Study how to give the ideal Ted Talk and you'll learn that the sweet spot is 18 minutes, about the attention span of people living in our digital age.
MIT professor Sherry Turkle in her book Alone Together, which I teach in English 1A, writes about how our generation lives in perpetual adolescence, what she calls "continual partial attention."
My students are always taking sneak peeks at their smartphones, holding them under their coats or under books or under their desks. I see them furtively texting as I lecture. I resent the enemy of smartphones and imagine some day I'll have to find a way to use them in the classroom (a subject for a future post).
So what do I do in a two-hour class? Or let's put it this way: Have you ever tried to do a two-hour lecture about a text that only two students in the class have read? You want to talk about a tough crowd? You want to talk about feeling like you're smelling up the joint? You want to talk about feeling demoralized?

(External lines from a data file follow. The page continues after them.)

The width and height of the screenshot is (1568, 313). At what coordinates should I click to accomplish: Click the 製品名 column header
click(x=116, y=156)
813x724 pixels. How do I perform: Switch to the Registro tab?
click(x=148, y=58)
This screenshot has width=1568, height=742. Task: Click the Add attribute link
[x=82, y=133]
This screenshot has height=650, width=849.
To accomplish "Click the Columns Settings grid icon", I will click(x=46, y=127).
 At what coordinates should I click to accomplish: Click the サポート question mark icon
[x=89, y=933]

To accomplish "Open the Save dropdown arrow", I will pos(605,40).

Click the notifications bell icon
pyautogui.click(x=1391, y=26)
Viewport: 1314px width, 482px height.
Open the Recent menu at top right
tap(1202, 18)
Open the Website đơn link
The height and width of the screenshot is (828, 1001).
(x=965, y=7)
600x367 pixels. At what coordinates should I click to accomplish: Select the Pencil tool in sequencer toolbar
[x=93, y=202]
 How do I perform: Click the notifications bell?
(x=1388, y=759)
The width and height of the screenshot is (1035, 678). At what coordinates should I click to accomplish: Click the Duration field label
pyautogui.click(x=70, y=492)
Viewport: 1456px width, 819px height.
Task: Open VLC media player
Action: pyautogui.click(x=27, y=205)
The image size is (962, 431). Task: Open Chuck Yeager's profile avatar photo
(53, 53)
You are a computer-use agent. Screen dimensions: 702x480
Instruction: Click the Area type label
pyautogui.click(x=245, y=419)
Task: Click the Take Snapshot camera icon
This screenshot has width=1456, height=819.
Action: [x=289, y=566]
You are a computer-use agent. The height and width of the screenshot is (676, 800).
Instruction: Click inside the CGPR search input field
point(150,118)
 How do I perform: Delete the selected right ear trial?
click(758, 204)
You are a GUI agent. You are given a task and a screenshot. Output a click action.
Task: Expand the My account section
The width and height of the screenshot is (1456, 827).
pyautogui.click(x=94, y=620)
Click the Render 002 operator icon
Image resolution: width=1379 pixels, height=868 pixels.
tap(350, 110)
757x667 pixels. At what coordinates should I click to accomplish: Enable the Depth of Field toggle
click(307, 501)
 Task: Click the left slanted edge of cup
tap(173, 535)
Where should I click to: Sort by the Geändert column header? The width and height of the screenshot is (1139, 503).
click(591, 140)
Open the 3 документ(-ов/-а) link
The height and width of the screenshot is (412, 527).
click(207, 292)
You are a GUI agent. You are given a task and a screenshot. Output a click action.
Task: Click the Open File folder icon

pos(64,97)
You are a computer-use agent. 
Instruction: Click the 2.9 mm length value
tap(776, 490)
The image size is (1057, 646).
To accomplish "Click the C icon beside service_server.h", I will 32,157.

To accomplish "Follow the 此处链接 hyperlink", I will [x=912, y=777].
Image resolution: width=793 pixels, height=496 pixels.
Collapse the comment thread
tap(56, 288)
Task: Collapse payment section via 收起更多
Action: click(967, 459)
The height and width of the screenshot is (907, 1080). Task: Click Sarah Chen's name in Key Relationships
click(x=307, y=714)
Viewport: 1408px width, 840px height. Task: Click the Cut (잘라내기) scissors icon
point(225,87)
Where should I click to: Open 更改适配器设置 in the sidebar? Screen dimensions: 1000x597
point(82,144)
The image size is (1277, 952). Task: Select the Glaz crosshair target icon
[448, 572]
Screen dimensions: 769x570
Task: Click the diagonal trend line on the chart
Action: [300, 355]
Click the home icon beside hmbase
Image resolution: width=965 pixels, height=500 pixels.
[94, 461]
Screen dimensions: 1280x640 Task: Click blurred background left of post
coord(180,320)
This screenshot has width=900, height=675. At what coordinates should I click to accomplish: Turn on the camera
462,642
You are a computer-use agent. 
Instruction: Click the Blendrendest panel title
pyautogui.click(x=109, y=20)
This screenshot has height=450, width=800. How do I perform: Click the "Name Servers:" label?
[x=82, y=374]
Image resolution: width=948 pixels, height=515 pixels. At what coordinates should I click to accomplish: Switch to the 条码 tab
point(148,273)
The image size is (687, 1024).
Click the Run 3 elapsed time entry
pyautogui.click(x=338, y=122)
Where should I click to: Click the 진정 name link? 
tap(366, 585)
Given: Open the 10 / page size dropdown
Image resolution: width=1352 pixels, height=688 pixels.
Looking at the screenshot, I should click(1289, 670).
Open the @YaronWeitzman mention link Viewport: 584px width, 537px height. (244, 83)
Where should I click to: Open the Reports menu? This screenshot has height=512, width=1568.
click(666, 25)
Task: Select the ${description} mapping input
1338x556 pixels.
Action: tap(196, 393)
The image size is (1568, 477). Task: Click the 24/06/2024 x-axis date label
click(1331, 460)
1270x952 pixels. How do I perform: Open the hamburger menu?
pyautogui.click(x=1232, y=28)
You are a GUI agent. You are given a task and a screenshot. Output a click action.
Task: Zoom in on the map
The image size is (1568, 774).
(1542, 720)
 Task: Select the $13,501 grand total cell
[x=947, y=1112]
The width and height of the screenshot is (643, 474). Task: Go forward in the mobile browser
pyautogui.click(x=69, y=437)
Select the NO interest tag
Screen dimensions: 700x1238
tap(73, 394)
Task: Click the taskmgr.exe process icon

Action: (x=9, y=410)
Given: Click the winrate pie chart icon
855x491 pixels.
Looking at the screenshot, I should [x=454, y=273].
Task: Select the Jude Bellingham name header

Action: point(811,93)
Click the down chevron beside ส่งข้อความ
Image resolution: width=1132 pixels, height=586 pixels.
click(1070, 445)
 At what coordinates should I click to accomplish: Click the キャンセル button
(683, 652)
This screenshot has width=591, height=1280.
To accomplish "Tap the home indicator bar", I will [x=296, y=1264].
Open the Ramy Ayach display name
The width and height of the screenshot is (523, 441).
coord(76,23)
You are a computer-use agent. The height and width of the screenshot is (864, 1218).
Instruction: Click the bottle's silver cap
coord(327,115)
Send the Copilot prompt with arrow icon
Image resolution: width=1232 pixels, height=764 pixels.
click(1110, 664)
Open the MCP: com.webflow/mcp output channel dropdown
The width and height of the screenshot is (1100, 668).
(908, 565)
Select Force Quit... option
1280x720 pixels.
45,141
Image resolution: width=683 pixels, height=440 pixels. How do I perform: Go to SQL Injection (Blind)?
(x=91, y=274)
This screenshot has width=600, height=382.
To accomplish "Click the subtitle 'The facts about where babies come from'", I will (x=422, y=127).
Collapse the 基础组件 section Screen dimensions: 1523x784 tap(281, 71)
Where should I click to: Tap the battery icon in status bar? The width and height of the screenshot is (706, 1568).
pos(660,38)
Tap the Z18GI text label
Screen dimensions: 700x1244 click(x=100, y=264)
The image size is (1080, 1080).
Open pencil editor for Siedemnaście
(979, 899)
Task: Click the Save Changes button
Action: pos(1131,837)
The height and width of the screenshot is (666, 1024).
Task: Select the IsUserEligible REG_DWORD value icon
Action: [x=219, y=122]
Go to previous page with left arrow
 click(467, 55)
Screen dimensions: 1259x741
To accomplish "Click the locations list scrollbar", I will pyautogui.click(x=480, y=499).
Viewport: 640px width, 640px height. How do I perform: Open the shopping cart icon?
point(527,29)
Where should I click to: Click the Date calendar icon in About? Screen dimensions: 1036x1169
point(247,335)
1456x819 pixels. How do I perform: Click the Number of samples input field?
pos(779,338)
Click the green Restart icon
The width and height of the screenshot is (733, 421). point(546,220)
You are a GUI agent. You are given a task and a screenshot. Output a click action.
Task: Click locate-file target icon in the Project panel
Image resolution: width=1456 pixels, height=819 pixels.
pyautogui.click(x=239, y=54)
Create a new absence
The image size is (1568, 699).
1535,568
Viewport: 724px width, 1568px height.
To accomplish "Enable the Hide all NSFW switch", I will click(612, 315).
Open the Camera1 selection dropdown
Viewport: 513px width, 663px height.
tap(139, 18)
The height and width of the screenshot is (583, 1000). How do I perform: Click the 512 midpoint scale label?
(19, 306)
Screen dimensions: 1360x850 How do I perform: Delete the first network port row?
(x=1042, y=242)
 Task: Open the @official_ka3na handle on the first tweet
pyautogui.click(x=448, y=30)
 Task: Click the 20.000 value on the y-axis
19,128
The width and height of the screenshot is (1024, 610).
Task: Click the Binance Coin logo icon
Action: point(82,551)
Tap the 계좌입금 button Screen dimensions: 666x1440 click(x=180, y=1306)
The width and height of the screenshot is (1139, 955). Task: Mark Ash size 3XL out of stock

To combat these scenarios, I need to break down the class into segments. This would be a sample:
One. Lexicon. Go over terms that the students will need to understand for today's lesson.
Two. Study questions of the assignmed text.
Three. Go over common student errors in usage, mechanics, and grammar
Four. Writing methods, thesis, transitions, analyzing sources, part of grading rubric, etc.
Five. Review the one or two "big ideas" of today's lecture to underscore those thoughts you'd like your students to marinate in for the rest of the day or the rest of their lives (if you should be so ambitious).